What the Young Conservatives’ framework aligns with perfectly, however, is the tax-and-spend climate policy model preferred by the Biden administration. Despite spiraling inflation and a disturbing energy price spike, the Biden administration wants to fund its programs by pushing energy costs higher with a tax on our leading resources, natural gas, oil, and coal. It’s an approach to policy that can only alienate the populace, particularly in the energy-producing states where not only energy affordability but also employment and general economic vitality are intimately linked with production. That these regions tend to lean hard against the Biden agenda creates a conundrum for the Young Conservatives.

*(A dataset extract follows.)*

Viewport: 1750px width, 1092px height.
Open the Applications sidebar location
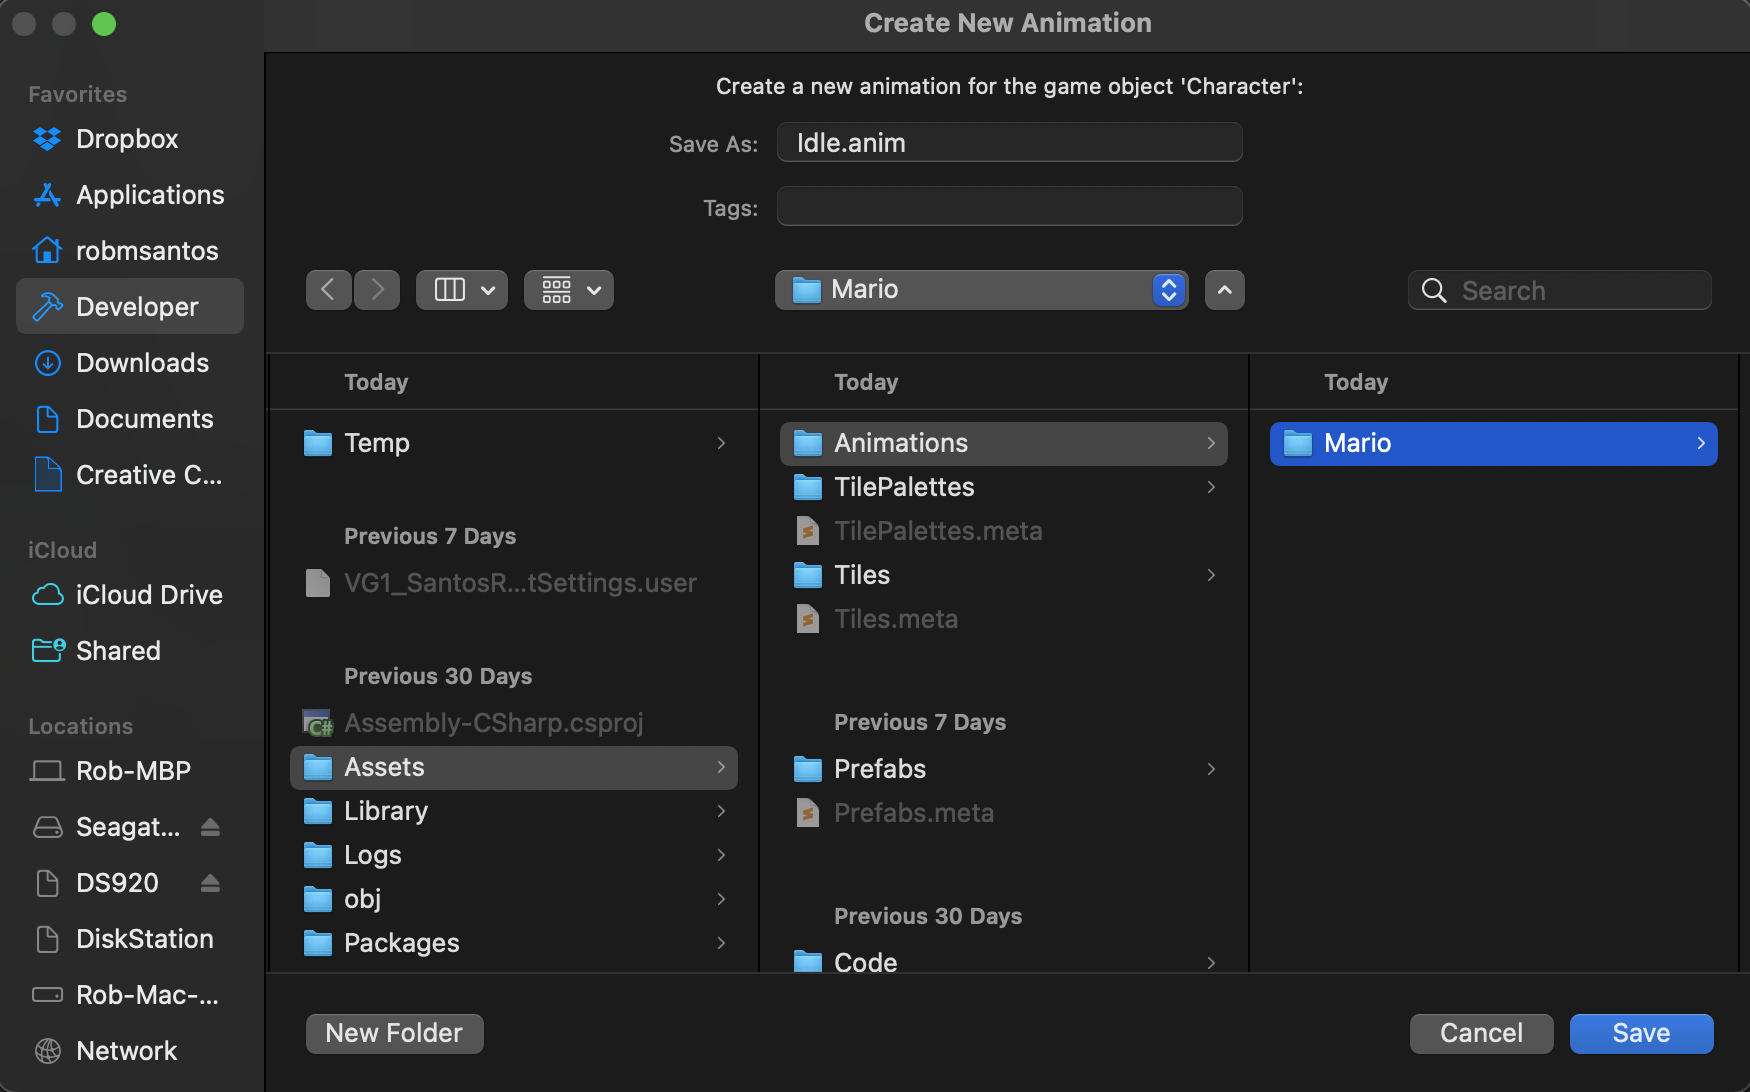pyautogui.click(x=150, y=195)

Interestingly, the Baker-Shultz plan attempts to square this political dilemma by cycling revenue back out in the form of payments reminiscent of a universal basic income — a move that might appeal to people from both the left and the right.

This wouldn’t be surprising, since while almost everyone hates the idea of paying more for gasoline, electricity, and heat, they might be willing to come around on the idea if it includes the corresponding promise of free cash.

The problem here is that it abandons the economic case that gives a carbon tax legs in the first place. The essential aim of taxing an externality is to achieve better economic efficiency by internalizing the cost of our actions. If we’re going to correct that alleged inefficiency, the bulk of the literature shows that the sensible way to do it wouldn’t be through the lump-sum payments these groups call a carbon dividend, but rather through the reduction of costly taxes elsewhere, such as payroll taxes. This conclusion has been reached by pro-tax groups (like the Alliance for Market Solutions), by agnostic groups (like the Tax Foundation), and by tax-skeptical groups (like my own, the Institute for Energy Research).

Despite the claims of the Young Conservatives that they represent the economists’ case for a carbon tax and embody the economic rationale of the Reagan Revolution, when it comes down to it, they’re not making an economic argument. They think it’s more likely that a carbon tax can be enacted in the United States if they include a sweetener in the deal.

What they’re making is a political argument. And it’s a muddled one at that.